1. La Loi DP s’applique-t-elle déjà dans la pratique aux psychologues cliniciens ?

En ce moment, nous ne sommes pas encore en mesure de donner une réponse concrète à cette question. Pourquoi ? Des arrêtés d’exécution doivent encore mettre la Loi réglementant les professions des soins de santé mentale en application. Ainsi, il n’existe pas encore de commission d’agrément pour les psychologues cliniciens, de sorte qu’il n’est pas encore possible de faire une demande d’agrément comme psychologue clinicien. Au sens strict de la loi, il n’existe dont pas encore de ‘psychologue clinicien’ qui doit respecter la Loi Droits du patient. Cela soulève la question suivante : le psychologue qui travaille dans le domaine de la psychologie clinique, doit-il déjà respecter la Loi Droits du patient, parce qu’il est déjà tenu d’agir ‘dans l’esprit’ de la loi adoptée ? Laissant ainsi une marge pour plusieurs prises de position, cette question entraîne donc des incertitudes juridiques.

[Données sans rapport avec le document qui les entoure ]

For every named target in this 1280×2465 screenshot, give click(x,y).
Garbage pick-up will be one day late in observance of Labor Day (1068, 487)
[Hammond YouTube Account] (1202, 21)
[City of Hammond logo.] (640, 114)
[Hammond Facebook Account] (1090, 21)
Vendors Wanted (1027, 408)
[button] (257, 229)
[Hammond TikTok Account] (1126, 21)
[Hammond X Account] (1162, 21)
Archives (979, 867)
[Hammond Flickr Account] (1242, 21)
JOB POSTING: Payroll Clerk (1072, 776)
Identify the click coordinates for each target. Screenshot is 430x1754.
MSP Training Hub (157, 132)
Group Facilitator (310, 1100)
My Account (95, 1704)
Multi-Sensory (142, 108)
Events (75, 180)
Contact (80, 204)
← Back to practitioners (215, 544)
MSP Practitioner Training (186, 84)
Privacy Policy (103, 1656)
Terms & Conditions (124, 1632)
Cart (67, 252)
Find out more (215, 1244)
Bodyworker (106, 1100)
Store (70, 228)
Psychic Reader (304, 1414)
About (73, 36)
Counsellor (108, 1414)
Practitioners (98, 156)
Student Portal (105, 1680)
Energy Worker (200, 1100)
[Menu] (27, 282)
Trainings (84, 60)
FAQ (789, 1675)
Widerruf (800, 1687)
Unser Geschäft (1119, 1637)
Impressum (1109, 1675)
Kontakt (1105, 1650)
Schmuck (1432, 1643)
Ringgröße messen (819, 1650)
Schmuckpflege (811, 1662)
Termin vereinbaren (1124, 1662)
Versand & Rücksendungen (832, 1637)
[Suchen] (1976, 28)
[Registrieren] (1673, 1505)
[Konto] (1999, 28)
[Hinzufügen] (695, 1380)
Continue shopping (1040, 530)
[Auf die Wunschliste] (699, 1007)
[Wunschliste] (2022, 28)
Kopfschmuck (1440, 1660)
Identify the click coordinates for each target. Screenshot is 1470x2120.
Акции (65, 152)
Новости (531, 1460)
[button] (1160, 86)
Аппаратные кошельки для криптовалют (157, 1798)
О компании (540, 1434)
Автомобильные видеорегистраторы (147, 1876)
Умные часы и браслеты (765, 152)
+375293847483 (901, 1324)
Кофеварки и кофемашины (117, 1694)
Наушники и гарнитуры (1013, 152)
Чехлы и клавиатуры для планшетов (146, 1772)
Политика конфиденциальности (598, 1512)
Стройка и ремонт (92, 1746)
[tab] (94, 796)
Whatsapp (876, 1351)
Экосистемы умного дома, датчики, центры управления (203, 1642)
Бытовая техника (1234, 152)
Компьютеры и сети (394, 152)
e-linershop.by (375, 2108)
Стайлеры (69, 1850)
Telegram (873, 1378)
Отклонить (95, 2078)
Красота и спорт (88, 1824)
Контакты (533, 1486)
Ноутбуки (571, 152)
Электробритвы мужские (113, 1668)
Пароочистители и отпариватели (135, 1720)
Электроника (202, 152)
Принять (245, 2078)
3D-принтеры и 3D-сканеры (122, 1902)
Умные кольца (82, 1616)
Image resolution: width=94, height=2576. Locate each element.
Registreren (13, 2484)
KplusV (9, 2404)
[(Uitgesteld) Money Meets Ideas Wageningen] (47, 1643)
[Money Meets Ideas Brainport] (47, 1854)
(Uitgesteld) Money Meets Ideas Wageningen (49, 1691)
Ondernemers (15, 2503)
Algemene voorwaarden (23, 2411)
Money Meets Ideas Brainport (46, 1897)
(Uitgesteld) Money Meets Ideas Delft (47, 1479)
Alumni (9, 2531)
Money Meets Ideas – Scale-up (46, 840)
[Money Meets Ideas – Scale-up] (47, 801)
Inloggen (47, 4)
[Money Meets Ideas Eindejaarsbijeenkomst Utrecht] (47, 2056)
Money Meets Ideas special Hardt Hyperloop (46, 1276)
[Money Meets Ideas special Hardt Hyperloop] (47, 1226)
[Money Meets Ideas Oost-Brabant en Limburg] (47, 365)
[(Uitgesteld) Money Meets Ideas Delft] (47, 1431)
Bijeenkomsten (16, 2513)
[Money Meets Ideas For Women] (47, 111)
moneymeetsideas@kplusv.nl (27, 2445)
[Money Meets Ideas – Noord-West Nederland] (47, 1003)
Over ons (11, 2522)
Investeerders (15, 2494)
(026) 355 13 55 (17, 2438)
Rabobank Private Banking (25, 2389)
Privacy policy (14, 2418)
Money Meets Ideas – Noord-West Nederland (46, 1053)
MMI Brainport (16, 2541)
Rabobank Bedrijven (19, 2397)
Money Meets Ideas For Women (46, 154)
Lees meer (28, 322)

D’autre part, il est certain que vous êtes lié par une obligation de diligence3 générale, ce qui vaut pour tous les citoyens et pas seulement pour les professionnels des soins de santé. Certains juristes précisent qu’en partant de cette norme de diligence, on peut soutenir que le psychologue qui évolue dans le domaine des soins de santé est quand même tenu de respecter la Loi Droits du patient4. En effet, c’est ce que l’on peut attendre de la part d’un psychologue ‘raisonnablement diligent’. Pour cette raison, il peut donc être  conseillé d’appliquer d’ores et déjà la Loi Droits du patient.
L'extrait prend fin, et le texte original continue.